OpenVMS ALPPORTS01_062 Alpha V6.2-1H3 PCA/PNDRIVERS and SCS ECO Summary
TITLE: OpenVMS ALPPORTS01_062 Alpha V6.2-1H3 PCA/PNDRIVERS and SCS ECO Summary
NOTE: An OpenVMS saveset or PCSI installation file is stored
on the Internet in a self-expanding compressed file.
The name of the compressed file will be kit_name-dcx_vaxexe
for OpenVMS VAX or kit_name-dcx_axpexe for OpenVMS Alpha.
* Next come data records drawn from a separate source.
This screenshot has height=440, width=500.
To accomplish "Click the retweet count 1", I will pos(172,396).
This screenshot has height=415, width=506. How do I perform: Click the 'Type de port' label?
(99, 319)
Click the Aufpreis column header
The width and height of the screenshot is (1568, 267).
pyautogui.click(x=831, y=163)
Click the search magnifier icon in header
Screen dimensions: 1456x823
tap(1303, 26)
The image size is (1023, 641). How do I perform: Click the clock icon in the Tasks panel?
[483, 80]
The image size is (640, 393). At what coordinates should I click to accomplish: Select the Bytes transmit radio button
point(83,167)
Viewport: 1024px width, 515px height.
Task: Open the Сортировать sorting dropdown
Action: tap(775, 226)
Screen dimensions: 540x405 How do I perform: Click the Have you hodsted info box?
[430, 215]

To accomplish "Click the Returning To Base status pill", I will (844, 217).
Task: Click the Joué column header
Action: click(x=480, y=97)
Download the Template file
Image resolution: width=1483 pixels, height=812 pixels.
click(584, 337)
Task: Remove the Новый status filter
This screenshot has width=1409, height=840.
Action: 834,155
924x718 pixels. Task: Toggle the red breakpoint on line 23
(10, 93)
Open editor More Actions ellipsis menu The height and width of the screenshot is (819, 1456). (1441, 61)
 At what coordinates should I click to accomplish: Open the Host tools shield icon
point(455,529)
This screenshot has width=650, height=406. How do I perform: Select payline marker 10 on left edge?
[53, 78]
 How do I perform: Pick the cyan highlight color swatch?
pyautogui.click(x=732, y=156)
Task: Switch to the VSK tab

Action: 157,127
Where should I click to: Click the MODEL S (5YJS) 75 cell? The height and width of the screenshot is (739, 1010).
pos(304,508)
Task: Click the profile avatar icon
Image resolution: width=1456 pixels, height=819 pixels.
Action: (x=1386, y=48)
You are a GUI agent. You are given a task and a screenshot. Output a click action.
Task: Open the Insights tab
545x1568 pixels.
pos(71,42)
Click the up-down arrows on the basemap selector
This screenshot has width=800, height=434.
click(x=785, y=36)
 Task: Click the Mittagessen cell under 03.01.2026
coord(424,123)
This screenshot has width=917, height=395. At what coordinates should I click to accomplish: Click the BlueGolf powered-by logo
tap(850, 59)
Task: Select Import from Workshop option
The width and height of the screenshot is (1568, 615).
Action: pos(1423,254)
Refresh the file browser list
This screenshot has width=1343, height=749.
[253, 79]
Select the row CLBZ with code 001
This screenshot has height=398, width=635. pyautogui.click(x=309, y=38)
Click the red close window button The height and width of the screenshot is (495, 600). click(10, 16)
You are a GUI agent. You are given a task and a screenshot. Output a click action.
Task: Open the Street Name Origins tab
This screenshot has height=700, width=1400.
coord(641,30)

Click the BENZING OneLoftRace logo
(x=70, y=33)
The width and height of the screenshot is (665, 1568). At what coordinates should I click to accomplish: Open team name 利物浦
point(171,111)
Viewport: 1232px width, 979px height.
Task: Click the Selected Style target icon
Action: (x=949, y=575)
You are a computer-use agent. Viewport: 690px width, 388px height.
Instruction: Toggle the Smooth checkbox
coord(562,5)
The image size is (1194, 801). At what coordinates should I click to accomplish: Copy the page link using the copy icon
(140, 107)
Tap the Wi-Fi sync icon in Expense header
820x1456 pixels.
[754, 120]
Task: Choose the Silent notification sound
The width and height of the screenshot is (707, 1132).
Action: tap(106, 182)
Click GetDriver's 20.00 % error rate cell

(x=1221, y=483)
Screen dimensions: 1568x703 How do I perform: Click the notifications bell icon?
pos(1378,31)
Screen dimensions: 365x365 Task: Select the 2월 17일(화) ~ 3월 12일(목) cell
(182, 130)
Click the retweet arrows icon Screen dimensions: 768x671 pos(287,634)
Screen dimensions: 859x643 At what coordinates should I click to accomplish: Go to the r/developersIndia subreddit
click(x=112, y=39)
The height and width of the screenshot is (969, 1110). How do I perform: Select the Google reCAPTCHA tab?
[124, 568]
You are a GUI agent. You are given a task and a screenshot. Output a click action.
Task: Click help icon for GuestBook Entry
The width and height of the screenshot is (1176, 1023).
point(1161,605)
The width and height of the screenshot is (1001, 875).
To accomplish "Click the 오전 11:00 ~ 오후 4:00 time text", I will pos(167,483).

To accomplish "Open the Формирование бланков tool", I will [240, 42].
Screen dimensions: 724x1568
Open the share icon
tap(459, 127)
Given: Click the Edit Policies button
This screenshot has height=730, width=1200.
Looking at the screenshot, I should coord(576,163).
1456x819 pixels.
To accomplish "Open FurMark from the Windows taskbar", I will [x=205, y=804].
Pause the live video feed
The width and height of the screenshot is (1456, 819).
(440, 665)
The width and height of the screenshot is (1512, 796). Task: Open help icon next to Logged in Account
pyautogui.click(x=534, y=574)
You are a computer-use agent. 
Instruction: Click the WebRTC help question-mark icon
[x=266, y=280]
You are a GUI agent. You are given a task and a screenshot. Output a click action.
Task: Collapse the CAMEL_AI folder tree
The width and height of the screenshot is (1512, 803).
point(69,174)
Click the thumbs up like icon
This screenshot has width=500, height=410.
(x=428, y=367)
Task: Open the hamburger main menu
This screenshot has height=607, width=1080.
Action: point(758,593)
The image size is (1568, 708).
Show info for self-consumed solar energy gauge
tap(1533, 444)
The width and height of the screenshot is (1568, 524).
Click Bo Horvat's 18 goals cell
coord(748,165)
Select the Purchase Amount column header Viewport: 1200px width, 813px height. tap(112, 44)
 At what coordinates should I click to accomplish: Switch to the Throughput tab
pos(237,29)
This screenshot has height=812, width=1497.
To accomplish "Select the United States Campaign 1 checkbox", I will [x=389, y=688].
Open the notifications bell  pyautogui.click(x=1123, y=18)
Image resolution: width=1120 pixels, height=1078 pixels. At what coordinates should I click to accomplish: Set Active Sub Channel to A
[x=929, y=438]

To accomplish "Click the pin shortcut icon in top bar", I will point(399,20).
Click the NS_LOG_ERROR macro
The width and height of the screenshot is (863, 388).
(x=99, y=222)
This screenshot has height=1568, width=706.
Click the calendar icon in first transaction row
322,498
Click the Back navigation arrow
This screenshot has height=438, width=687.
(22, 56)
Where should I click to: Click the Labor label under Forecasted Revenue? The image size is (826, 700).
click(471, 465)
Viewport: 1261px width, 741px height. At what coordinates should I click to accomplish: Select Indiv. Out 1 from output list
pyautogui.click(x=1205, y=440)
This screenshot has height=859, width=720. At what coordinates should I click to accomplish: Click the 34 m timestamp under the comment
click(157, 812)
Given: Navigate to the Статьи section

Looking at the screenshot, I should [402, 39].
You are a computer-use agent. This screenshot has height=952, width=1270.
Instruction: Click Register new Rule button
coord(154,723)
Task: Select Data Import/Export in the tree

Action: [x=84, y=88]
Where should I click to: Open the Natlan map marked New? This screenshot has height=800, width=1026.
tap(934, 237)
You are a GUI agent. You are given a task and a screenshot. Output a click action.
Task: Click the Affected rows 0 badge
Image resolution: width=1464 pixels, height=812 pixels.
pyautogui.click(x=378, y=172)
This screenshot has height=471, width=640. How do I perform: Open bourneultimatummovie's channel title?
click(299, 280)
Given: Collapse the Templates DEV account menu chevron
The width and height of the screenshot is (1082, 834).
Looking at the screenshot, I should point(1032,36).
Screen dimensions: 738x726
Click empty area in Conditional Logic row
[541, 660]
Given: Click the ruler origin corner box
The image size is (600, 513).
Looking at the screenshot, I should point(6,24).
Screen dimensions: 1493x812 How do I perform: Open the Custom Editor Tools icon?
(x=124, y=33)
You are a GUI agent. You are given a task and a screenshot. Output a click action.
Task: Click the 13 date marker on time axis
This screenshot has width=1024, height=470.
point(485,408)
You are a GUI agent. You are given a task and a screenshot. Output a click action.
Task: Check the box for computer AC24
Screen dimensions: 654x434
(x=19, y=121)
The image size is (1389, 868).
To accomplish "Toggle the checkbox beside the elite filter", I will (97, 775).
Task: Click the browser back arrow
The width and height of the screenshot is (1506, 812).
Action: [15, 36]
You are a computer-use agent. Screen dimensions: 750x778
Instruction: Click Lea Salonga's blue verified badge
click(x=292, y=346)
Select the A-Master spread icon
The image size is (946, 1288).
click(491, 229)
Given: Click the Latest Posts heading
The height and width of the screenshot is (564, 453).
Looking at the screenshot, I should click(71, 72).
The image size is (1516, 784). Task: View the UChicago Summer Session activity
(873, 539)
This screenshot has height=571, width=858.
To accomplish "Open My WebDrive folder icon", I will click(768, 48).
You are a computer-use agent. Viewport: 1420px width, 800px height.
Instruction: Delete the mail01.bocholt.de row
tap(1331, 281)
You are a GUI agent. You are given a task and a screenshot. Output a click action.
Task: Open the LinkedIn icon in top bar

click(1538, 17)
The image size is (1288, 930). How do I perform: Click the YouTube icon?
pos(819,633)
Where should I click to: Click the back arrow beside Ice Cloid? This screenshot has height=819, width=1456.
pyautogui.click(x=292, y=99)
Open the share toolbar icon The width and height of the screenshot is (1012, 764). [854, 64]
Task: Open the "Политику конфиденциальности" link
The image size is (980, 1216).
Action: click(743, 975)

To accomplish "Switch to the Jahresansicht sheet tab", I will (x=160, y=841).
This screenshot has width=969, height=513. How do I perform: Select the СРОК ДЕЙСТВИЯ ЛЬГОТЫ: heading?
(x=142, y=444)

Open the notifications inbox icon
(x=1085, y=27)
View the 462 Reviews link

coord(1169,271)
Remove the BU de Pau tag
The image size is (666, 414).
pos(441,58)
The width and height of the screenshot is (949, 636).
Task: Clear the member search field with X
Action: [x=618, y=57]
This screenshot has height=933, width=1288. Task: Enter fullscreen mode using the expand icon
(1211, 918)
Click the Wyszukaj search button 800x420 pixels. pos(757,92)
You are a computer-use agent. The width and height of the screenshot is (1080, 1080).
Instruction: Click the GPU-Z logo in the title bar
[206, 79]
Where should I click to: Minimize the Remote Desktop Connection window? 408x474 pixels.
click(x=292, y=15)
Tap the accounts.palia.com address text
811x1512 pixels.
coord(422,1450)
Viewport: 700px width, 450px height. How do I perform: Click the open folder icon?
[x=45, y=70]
Once the file is copied to your system, it can be expanded
by typing RUN compressed_file. The resultant file will
be the OpenVMS saveset or PCSI installation file which
can be used to install the ECO.
*OpenVMS] ALPPORTS01_062 Alpha V6.2 - V6.2-1H3 PCA/PNDRIVERS and SCS ECO Summary"-
Copyright (c) Compaq Computer Corporation 1998. All rights reserved.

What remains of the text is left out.